28 April 2014

EFF Goes to Court to Force E-voting Company to Comply With
Strict New North Carolina Law



Raleigh, North Carolina - The Electronic Frontier
Foundation (EFF) is going to court in North Carolina to
prevent Diebold Election Systems, Inc. from evading North
Carolina law.



In a last-minute filing, e-voting equipment maker Diebold
asked a North Carolina court to exempt it from tough new
election requirements designed to ensure transparency in
the state's elections. Diebold obtained an extraordinarily
broad order, allowing it to avoid placing its source code
in escrow with the state and identifying programmers who
contributed to the code.



On behalf of North Carolina voter and election integrity
advocate Joyce McCloy, EFF asked the court to force Diebold
and every other North Carolina equipment vendor to comply
with the law's requirements. A hearing on EFF's motion is
set for Monday, November 28.



"The new law was passed for a reason: to ensure that the
voters of North Carolina have confidence in the integrity
and accuracy of their elections," said EFF Staff Attorney
Matt Zimmerman. "In stark contrast to every other equipment
vendor that placed a bid with the state, Diebold went to
court complaining that it simply couldn't comply with the
law. Diebold should spend its efforts developing a system
that voters can trust, not asking a court to let it bypass
legal requirements aimed at ensuring voting integrity."

═══

# Instructions
- a) In the article about EFF's court fight with Diebold, on whose behalf did EFF ask the court to make Diebold follow the law?
- b) Copy out the part of the Diebold article starting at "On behalf of" and ending at "Monday, November 28.", swapping "hearing" for "session".
- c) Carry on the article about EFF's court fight with Diebold from the point where it stops.

# Source data
═══

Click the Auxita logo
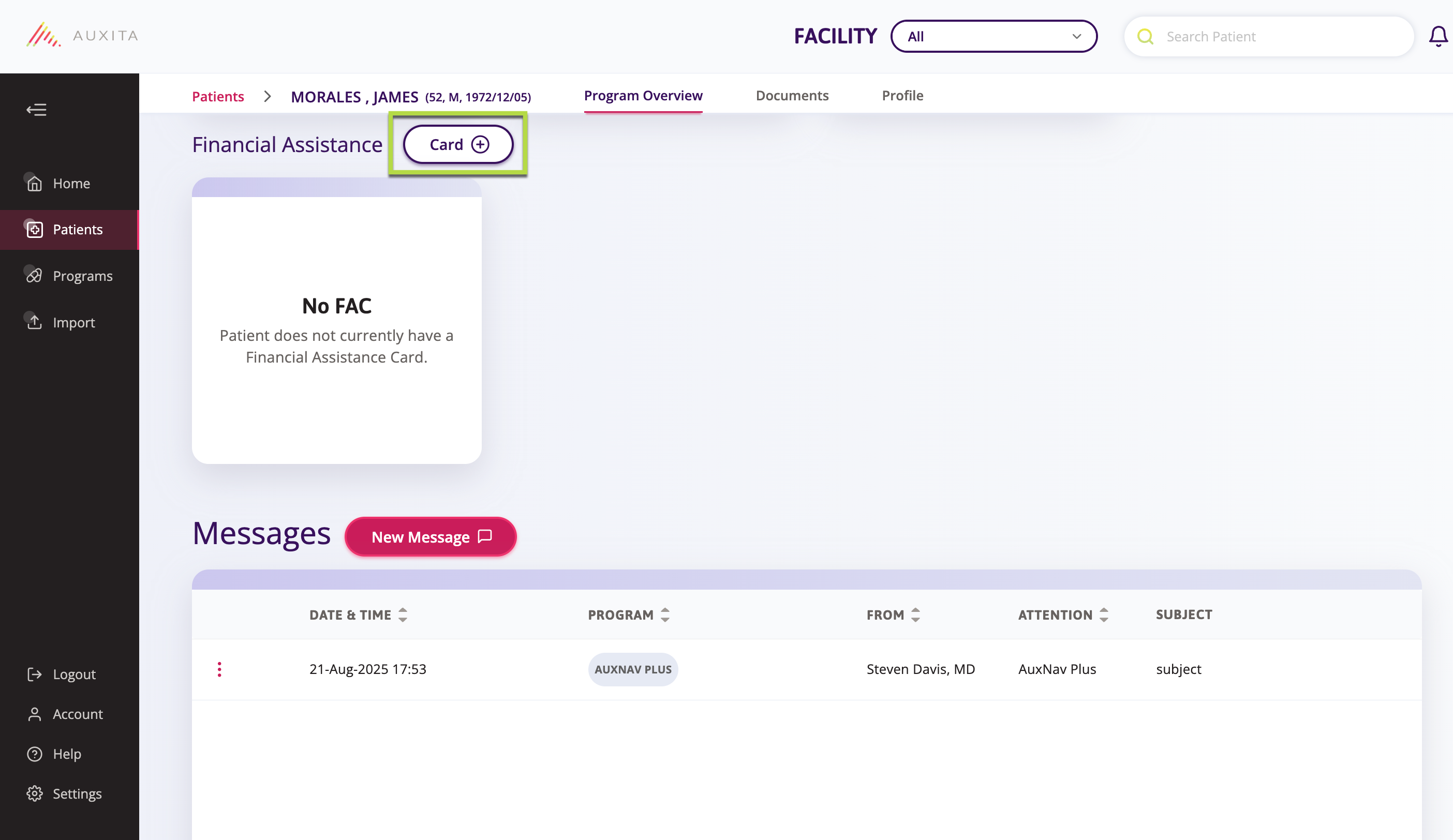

═══

# Answer set
- a) North Carolina voter and election integrity advocate Joyce McCloy.

- b)
On behalf of North Carolina voter and election integrity
advocate Joyce McCloy, EFF asked the court to force Diebold
and every other North Carolina equipment vendor to comply
with the law's requirements. A session on EFF's motion is
set for Monday, November 28.

- c)
On November 4, the day that voting equipment bids to the
state were due, Diebold obtained a temporary restraining
order from a North Carolina superior court, exempting it
from criminal and civil liability that could have resulted
from its bid. EFF, with the assistance from the North
Carolina law firm of Twiggs, Beskind, Strickland & Rabenau,
P.A., intervened in the case on behalf of McCloy, the
founder of the North Carolina Coalition for Verified
Voting. In a brief filed Wednesday, EFF argued that
Diebold had failed to show why it was unable to meet
various new election law provisions requiring source code
escrow and identification of programmers. North Carolina
experienced one of the most serious malfunctions of
e-voting systems in the 2004 presidential election when
over 4,500 ballots were lost in a voting system provided by
Diebold competitor UniLect Corp. Local officials were
forced to re-run a portion of the election. The new
transparency and integrity provisions of the North Carolina
election code were passed in response to this and other
documented malfunctions that have occurred across the
country.



The North Carolina Board of Elections is scheduled to
announce winning voting equipment vendors on December 1,
2005.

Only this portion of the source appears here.